If you’re like many men you want sex more than your wife does. If she says NO your natural reaction is to take it personally. The message you hear is, “She doesn’t respect me enough to be my sexual partner when I need her to be. She’s interested in just about anything else rather than meeting my needs. If she really cared about all I do for her she’d say Yes.”
And truthfully you want her to do more than say Yes. You want her to want you, to want sex, to respond enthusiastically. You may even want her to ask you for sex.
I’ll have plenty to say to wives when I write to them about this topic. But for now, I’m giving you an inside picture of what may be going on in your wife’s mind when she says No.
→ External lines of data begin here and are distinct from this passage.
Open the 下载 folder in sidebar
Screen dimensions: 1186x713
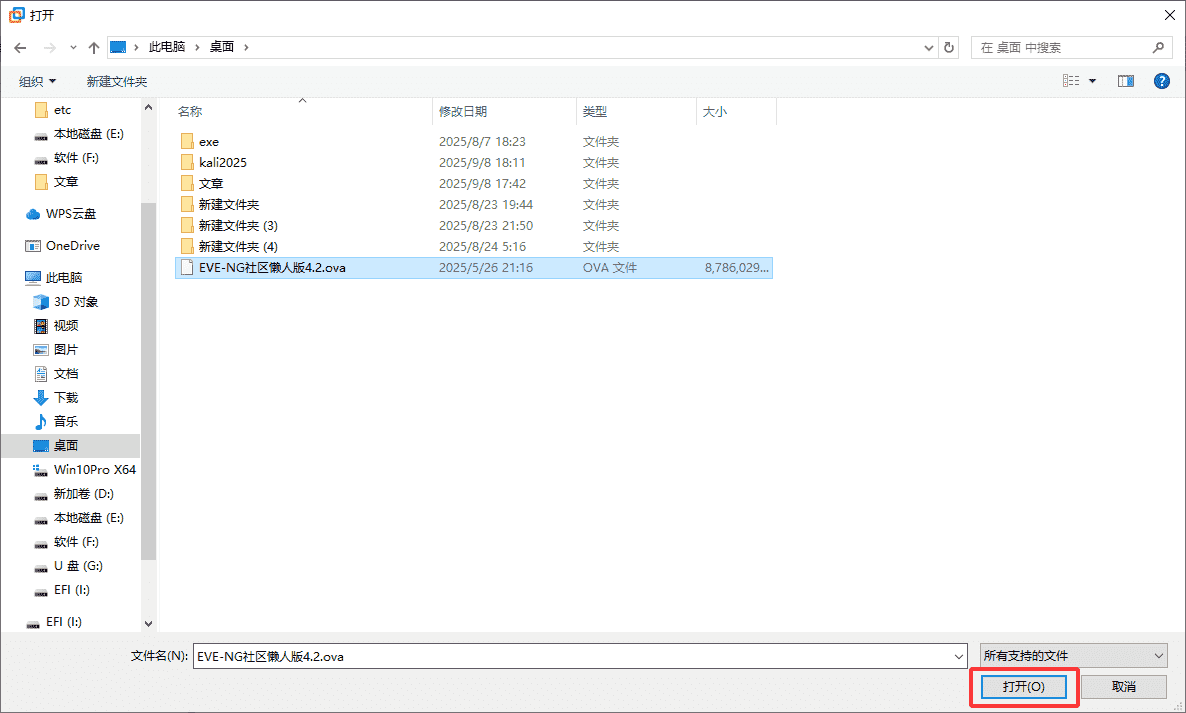pyautogui.click(x=66, y=398)
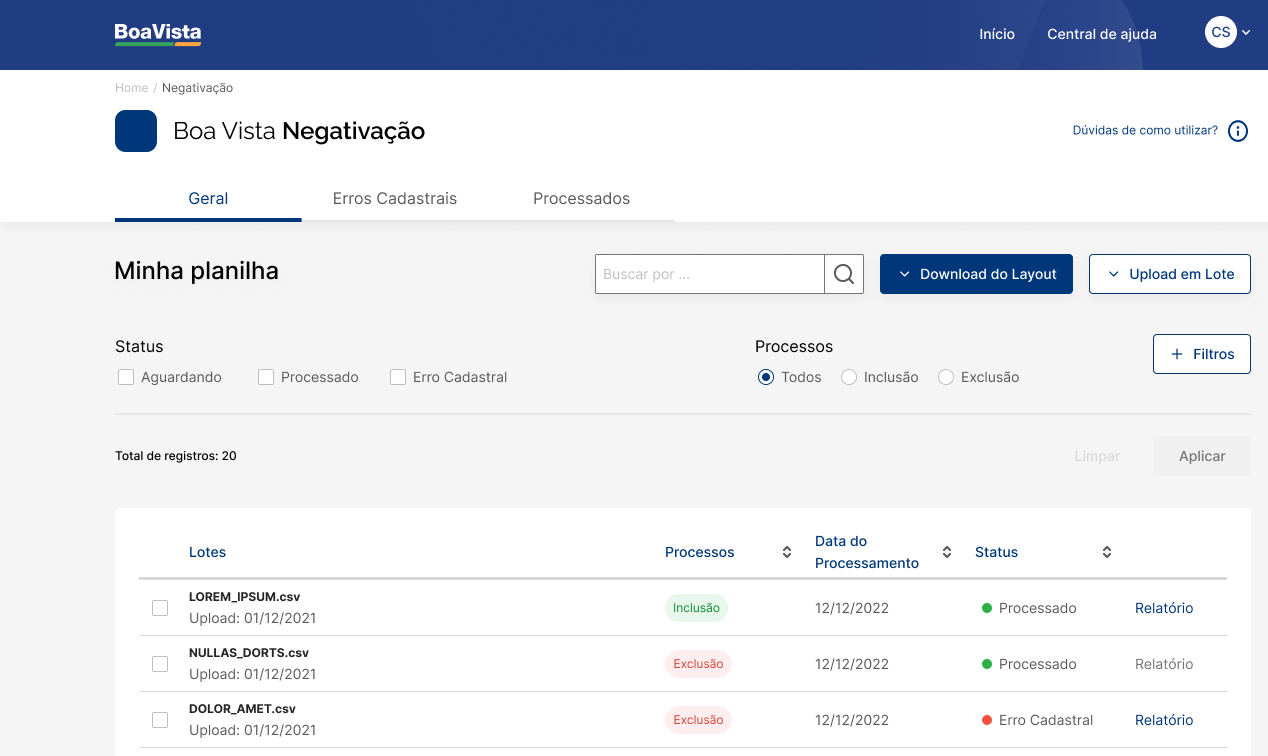The image size is (1268, 756).
Task: Open Relatório link for DOLOR_AMET.csv
Action: point(1164,720)
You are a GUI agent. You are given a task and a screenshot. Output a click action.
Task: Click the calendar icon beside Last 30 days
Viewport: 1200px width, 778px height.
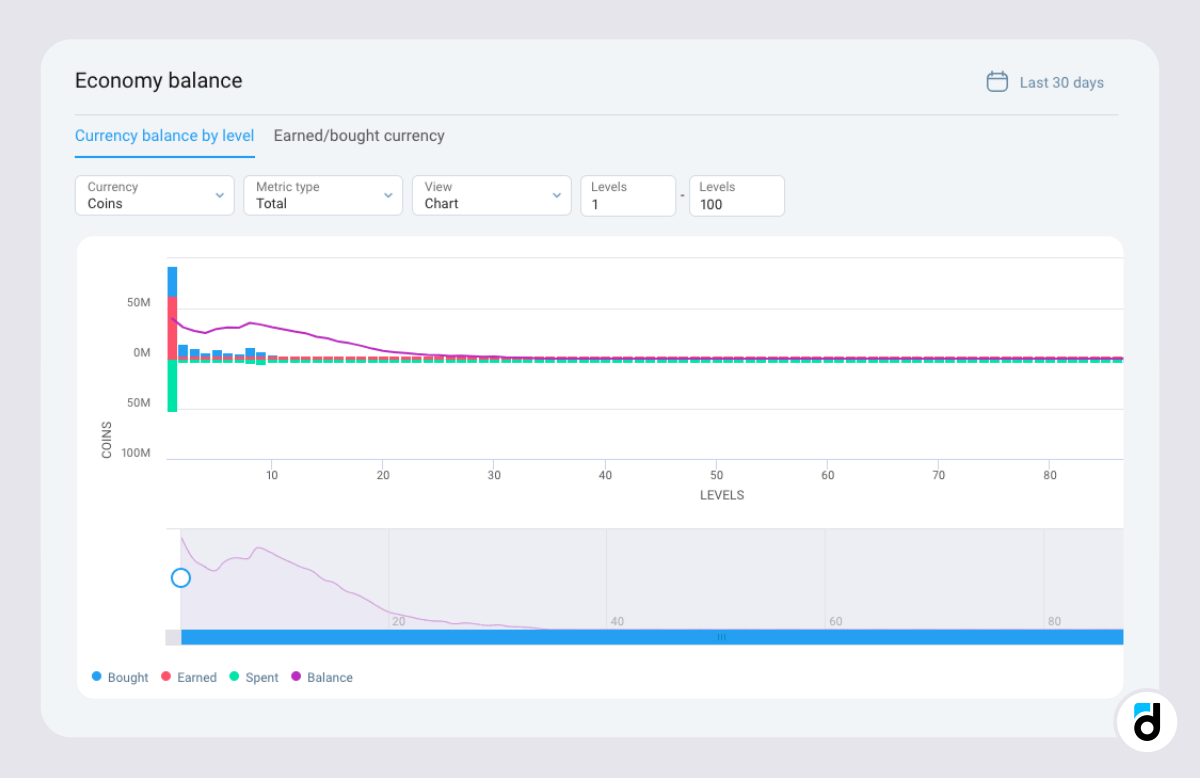tap(997, 82)
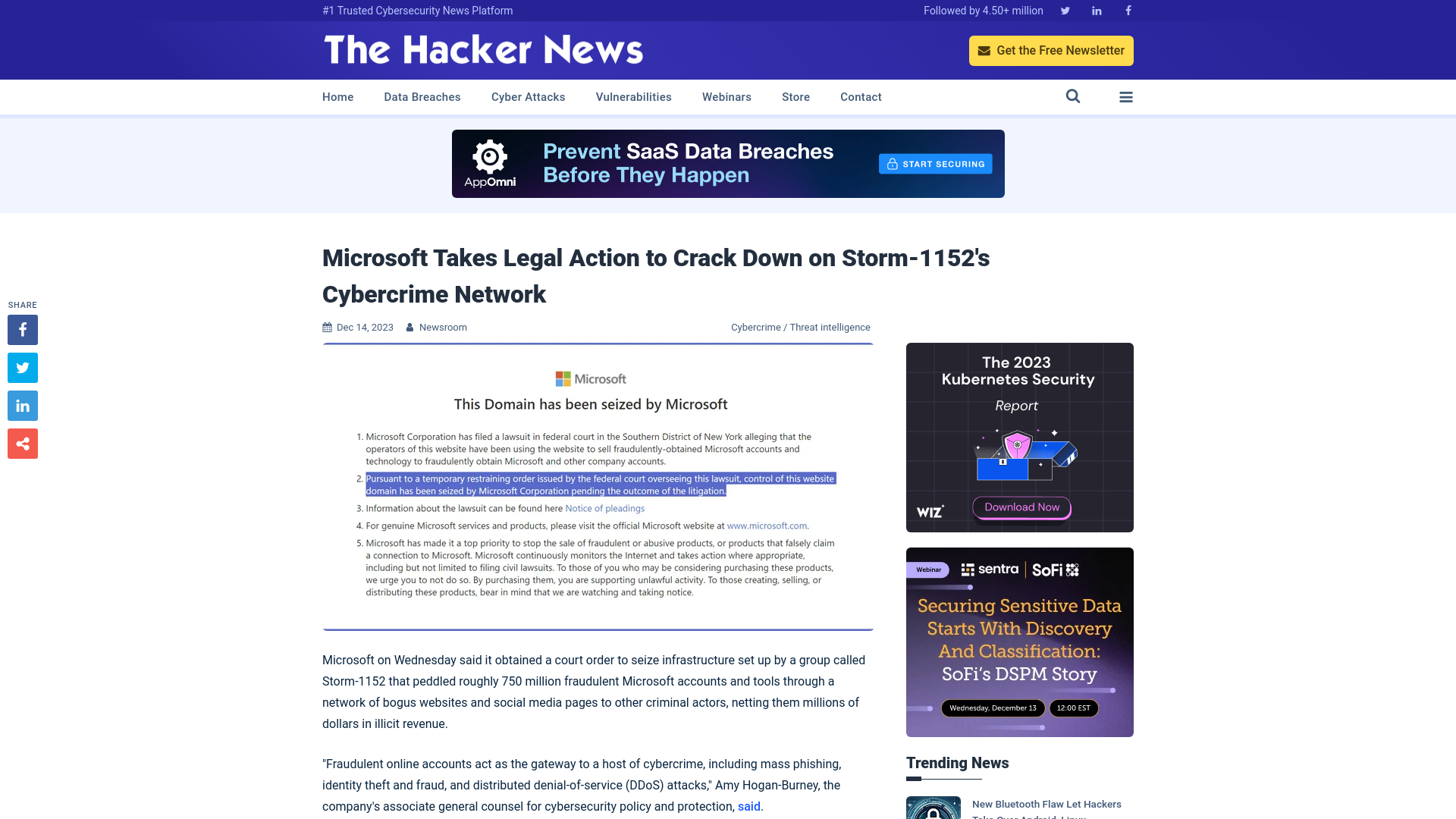
Task: Click the search magnifier icon in navbar
Action: (1073, 96)
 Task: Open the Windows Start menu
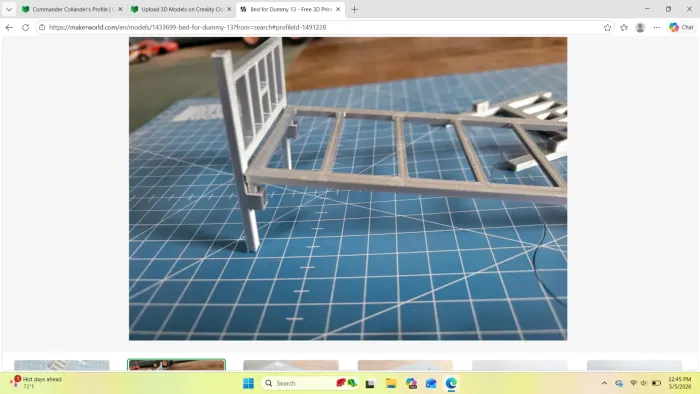(248, 383)
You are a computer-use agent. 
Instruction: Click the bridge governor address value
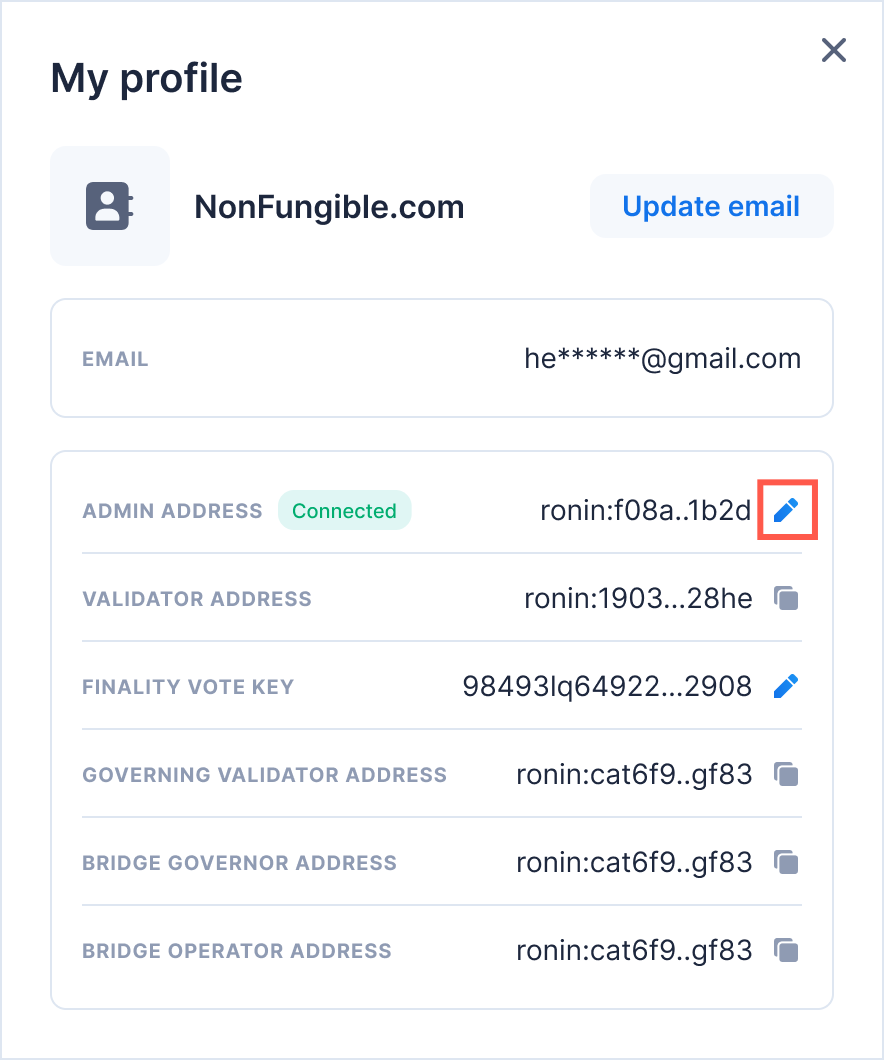click(x=633, y=863)
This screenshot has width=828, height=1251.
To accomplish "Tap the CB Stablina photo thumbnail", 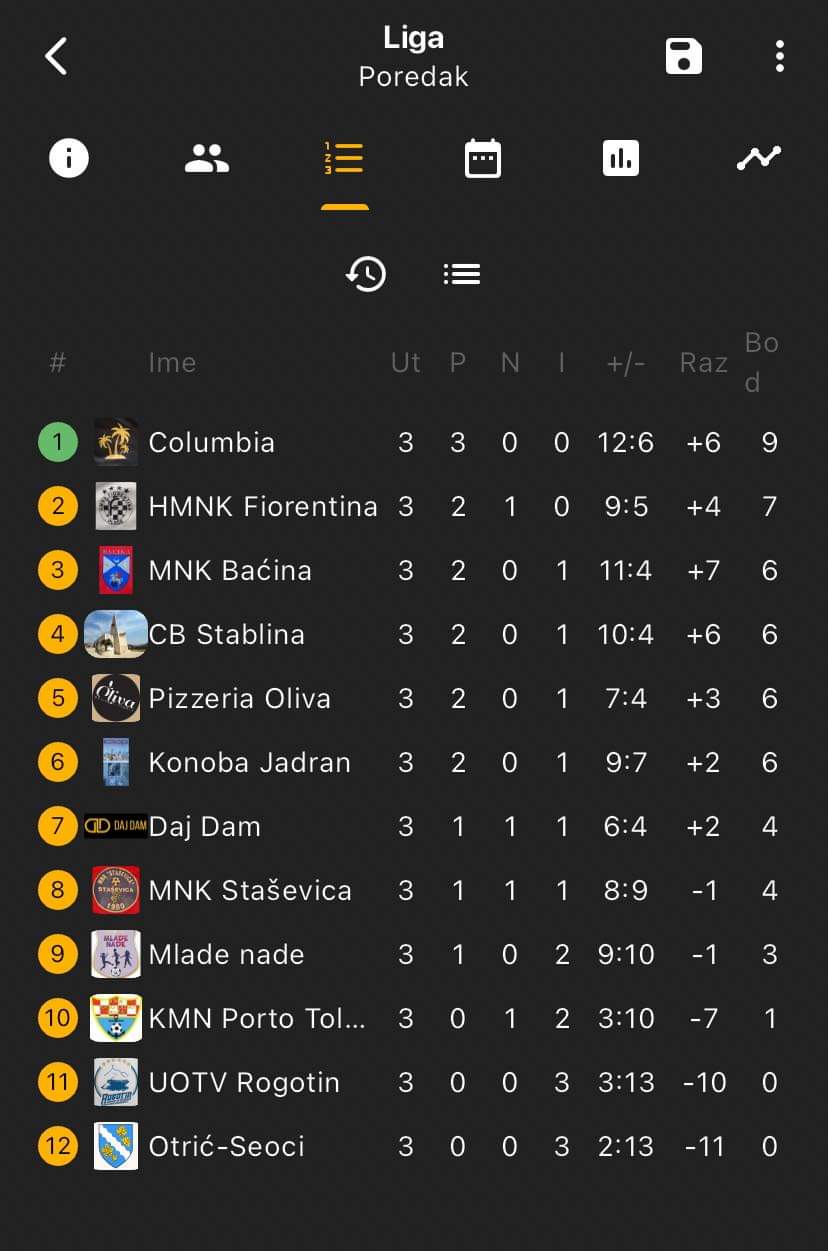I will [x=116, y=634].
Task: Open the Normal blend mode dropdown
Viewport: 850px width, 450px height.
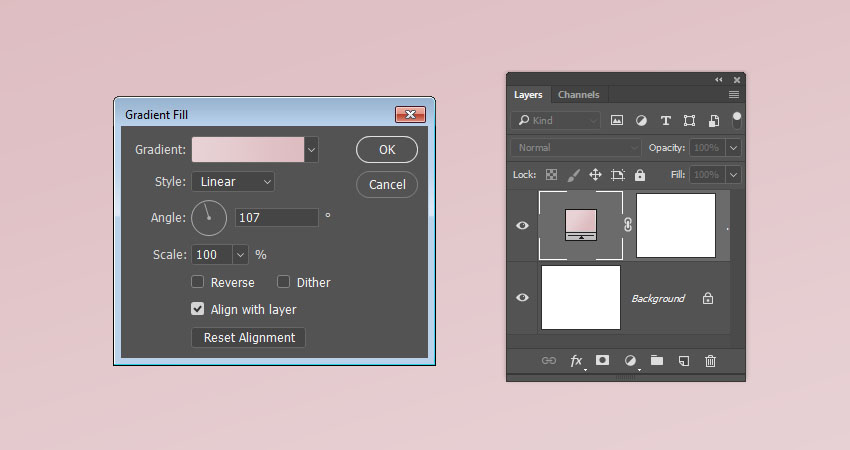Action: 575,147
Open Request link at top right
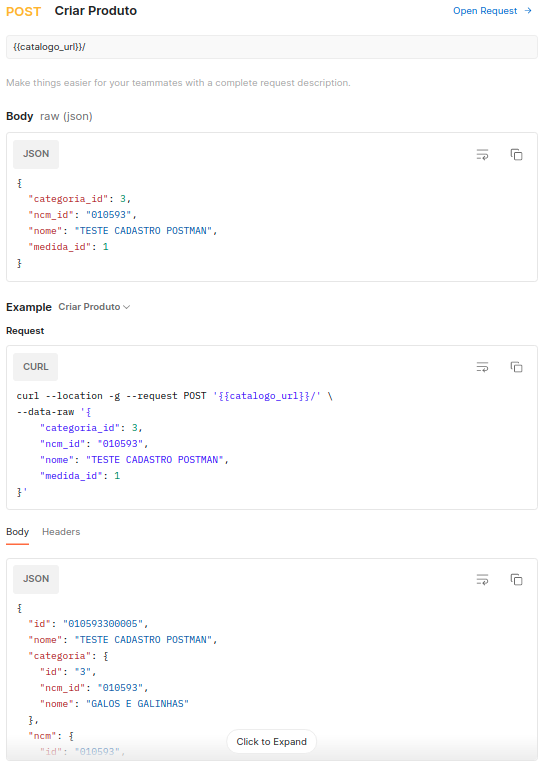Viewport: 548px width, 770px height. [x=492, y=11]
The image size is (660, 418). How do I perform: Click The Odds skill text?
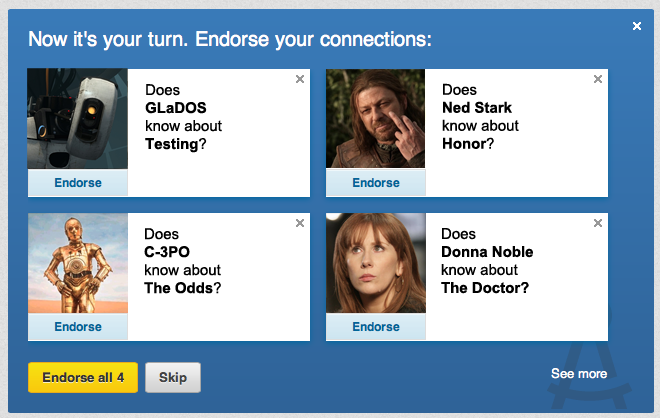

There are many possible reasons your wife doesn’t want sex, and many of them have nothing to do with you. And the good news is that by understanding some of these factors you may be able to help her respond to you more effectively.
Some women’s natural sex drive is quite strong, and that may overcome these barriers to intimacy in marriage without much trouble. For other women these reasons may loom large and present enormous challenges for her. A woman’s sexual response is more affected by other areas of her life than yours probably is. Here are some possible reasons your wife doesn’t want sex:
1. Confused or negative messages about sex. Some Christian women have heard “Don’t do it” so long that they have a hard time rewiring their brain to “Do it” with their husbands. She may naturally feel “dirty” when it comes to sex because of shame or guilt from her own previous sexual experiences. Some men find this factor difficult to understand.
What you can do: lovingly talk with your wife about what sex means to her. If the very idea is unpleasant to her for any of these reasons, a Christian friend or counselor may be able to help her develop new and healthier ideas about God’s view of sex in marriage.
2. Sex brings up painful physical or emotional memories. Domestic violence, rape, or child abuse in the past may create very deep and painful nervous pathways your wife has a difficult time getting over. If sex has been physically painful for her in the past because of a medical condition she’ll probably have a hard time responding again.
What you can do: Hopefully you know each other well enough that you are aware if she has been hurt sexually in the past. She needs you to caringly encourage her to get help – from a physician, Christian counselor, psychologist, etc.
3. Her body is not feeling well. Hormonal changes during the postpartum period, premenstrual time each month, or menopause affect some women’s ability to respond sexually. Any other medical condition may use up physical and emotional energy such that she has less available for intimacy. Certain medications may also cause these changes.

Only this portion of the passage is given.